Alright, so the Bayesian Gaussian Mixture kept all ten components we initially assigned, leading me to believe that ten is indeed the ideal number of clusters. We also see this warning message given by python “Initialization 1 did not converge.”, this is one of the failures of the Bayesian Drichlet Process Model, as it does not always converge. It also took quite a long time for the entire training and inference process: about 45 min.

However it did serve it’s purpouse in verifying the 10 clusters we use. Before I finished off and determine that the 10 component model is perfect, I wanted to compare the cluster diagram from the k-means clustering to the diagram generated for the Gaussian mixture model. Let’s do this now.

```
def plot_results(X, Y_, means, covariances, index, title):
splot = plt.subplot()
for i, (mean, covar, color) in enumerate(zip(
means, covariances, color_iter)):
v, w = linalg.eigh(covar)
v = 2. * np.sqrt(2.) * np.sqrt(v)
u = w[0] / linalg.norm(w[0])
# as the DP will not use every component it has access to
# unless it needs it, we shouldn't plot the redundant
# components.
if not np.any(Y_ == i):
continue
plt.scatter(X[Y_ == i, 0], X[Y_ == i, 1], .8, color=color)
# # Plot an ellipse to show the Gaussian component
# angle = np.arctan(u[1] / u[0])
# angle = 180. * angle / np.pi # convert to degrees
# ell = mpl.patches.Ellipse(mean, v[0], v[1], 180. + angle, color=color)
# ell.set_clip_box(splot.bbox)
# ell.set_alpha(0.5)
# splot.add_artist(ell)
plt.xticks(())
plt.yticks(())
plt.title(title)
plot_results(a.values, gmm.predict(a), gmm.means_, gmm.covariances_, 0,
'Gaussian Mixture')
plt.show()
```

Looking at these two models side-by-side without the ellipses drawin it becomes much simpler to identify the similar characterisics.
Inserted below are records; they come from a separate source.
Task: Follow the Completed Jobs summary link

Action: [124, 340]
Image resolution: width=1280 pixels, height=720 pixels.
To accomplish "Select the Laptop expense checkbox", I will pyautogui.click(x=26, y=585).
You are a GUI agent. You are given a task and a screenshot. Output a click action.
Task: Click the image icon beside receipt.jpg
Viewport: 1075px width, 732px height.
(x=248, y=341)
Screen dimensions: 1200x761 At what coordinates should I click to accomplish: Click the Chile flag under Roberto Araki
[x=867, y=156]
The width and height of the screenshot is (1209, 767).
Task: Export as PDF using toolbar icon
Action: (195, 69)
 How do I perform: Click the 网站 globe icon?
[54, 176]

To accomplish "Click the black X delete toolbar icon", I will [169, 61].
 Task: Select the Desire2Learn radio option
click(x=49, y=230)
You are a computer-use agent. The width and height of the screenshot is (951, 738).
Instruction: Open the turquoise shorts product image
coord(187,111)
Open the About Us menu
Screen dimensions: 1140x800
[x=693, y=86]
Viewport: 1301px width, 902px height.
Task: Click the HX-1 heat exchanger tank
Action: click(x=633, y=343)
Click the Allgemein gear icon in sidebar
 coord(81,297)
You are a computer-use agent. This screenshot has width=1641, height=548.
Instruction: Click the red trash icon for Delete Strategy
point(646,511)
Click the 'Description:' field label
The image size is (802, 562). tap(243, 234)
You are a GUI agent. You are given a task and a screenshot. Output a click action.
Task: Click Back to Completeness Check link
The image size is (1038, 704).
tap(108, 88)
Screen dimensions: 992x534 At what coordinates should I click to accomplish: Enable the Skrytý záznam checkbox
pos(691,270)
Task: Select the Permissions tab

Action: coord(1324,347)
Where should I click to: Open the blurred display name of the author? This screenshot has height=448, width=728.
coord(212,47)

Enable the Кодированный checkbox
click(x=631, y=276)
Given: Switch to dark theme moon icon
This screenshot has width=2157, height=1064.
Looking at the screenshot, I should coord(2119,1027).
- Both models seem to divide the data primarily via steering values.
- The gaussian model has a high motor speed cluster, which makes sense as this would limit the individual variance in each cluster, something the Gaussian model takes into account.
- We somewhat lose the symmetry of the clusters that we had in the k-means diagram as there is an odd number of clusters in the Gaussian Mixture Model.

## Analysis/Interesting Future Work

The gaissian mixture creates a more interesting distribution than the k-means clustering approached achieved by factoring in variance and minimizing the distance to all clusters rather than to a single cluster. These differences may manifest themselves in more interesting behaviors to monitor.

Future work could be in analyzing a relationship between clusters in the dataset and a high loss value. As I said in the last post, it would be interesting to overlay these clusters on top of the video of the car driving, it may provide us with some interesting context that we were missing before.

## Next Step

For my current paper the next step will be to design a network to take the distance to each cluster from the Gaussian mixture model as input and act upon this (deciding how to act). To prevent the network from simply memorizing the locations of the clusters and using this info to directly act upon the data, I will introduce a great deal of noise into the cluster data during training. This network will also recieve camera input data, but the exact format and structure of this network is yet to be determined.